Work to do ::
Please carry on the passage about the band Killing Joke, picking up right after its final sentence.

Text passage ::
######

Killing Joke are a curious band. Contemporaneous with Joy Division they shared some elements of a sound. Doomy basslines, a slightly cleaner sound than punk, tribal drumbeats and the remarkable and aggressive vocals of Jaz Coleman. Coleman (described by some as a ‘megalomaniac’) brought a level of theatricality to them which was entirely missing from their Manchester counterparts. And also the sense that however over the top their image there was something profoundly odd about the whole enterprise… Actually that theatricality pretty much made me lose interest in them around the late 1980s and it wasn’t until the mid-1990s that I started listening to their later material.

######

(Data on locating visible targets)
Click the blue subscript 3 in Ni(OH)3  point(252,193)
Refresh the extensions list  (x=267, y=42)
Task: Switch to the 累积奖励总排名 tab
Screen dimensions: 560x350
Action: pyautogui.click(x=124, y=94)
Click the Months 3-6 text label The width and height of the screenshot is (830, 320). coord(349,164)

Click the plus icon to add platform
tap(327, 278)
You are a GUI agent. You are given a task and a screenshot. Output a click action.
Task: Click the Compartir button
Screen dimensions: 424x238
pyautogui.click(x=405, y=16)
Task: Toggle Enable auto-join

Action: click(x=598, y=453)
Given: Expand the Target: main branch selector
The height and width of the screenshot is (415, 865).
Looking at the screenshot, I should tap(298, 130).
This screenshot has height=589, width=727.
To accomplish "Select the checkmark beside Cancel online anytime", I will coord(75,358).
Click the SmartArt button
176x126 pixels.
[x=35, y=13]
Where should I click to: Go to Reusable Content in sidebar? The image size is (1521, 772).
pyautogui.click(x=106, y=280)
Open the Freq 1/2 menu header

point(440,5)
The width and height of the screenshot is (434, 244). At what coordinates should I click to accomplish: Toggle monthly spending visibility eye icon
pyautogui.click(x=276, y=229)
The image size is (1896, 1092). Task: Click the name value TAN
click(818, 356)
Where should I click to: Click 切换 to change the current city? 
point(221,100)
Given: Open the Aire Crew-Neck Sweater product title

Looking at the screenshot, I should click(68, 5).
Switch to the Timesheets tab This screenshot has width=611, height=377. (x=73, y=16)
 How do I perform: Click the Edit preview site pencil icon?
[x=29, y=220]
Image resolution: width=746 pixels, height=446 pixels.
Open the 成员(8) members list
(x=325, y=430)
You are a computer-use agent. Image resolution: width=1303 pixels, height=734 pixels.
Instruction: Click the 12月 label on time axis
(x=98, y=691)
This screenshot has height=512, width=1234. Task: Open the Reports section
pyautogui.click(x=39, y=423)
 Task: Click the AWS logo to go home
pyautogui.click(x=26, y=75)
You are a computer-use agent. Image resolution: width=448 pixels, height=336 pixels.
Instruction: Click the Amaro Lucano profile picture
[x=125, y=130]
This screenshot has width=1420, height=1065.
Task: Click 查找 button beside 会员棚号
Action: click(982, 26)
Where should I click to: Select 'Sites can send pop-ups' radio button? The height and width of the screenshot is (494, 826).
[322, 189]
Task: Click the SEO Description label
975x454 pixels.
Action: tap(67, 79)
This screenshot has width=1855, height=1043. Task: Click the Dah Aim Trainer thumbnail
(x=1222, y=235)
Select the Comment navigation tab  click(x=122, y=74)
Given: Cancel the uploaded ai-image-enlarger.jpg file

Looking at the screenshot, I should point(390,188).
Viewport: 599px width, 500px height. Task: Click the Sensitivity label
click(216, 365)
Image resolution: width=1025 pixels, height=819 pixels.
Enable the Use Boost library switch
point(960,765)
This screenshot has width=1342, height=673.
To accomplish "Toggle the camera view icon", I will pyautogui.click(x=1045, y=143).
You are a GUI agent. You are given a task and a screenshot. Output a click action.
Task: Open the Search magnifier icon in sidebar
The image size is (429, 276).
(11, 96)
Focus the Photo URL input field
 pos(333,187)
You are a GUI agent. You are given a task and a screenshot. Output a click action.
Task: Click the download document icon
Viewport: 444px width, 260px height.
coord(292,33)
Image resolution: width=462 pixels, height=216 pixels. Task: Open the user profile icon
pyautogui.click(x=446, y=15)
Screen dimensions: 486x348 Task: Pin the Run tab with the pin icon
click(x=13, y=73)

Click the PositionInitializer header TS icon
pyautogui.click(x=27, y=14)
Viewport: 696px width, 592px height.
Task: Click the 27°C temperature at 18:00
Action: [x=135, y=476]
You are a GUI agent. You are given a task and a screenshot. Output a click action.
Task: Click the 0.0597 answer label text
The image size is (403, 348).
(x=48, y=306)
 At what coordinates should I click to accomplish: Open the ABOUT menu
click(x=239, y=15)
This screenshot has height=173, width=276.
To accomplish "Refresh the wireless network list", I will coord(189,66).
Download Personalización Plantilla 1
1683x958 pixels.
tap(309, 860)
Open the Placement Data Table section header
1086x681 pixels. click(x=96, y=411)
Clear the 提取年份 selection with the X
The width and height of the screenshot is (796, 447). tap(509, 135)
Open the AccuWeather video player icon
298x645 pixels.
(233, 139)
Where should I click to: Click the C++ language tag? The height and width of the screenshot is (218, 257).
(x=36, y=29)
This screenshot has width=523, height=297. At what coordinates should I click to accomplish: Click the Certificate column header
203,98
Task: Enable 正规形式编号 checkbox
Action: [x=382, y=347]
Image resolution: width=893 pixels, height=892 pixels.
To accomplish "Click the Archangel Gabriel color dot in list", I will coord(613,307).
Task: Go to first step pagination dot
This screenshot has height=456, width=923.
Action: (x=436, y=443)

######

Expected answer ::
Their first eponymously named album had a typically stark, late 1970s, early 1980s monochrome cover image. And the selection of tracks included such as The Wait, here on YouTube…

Musically there was something of a shared approach with Joy Division – an approach that Coleman has in interview likened to a sort of music which is only slightly influenced by blues but draws its main inspiration fro the industrial and the European (unfortunately room there for massive misinterpretation, or mischief). Initially that punk inspired harshness that mellowed. 1985 and Night Time saw them adopt keyboards while Coleman moderated his vocals to something approaching a croon. The difference being that unlike New Order they went back to the harshness, perhaps even amplified it as they subsumed the influence of bands which were influenced by their original configuration.

There was always a political subtext to Killing Joke. And that subtext was not a million miles away from Joy Division, although arguably considerably more overt. Alienation, cynicism and…well, elitism as well. Not a political elitism, but a cultural one. In this they definitely veered back towards at least some of the Joy Division aesthetic.

Take ‘Multitudes’ from Night Time:

Far from the multitudes a few will always stand
They don’t fit in they don’t belong – move on, move on this way

Indeed.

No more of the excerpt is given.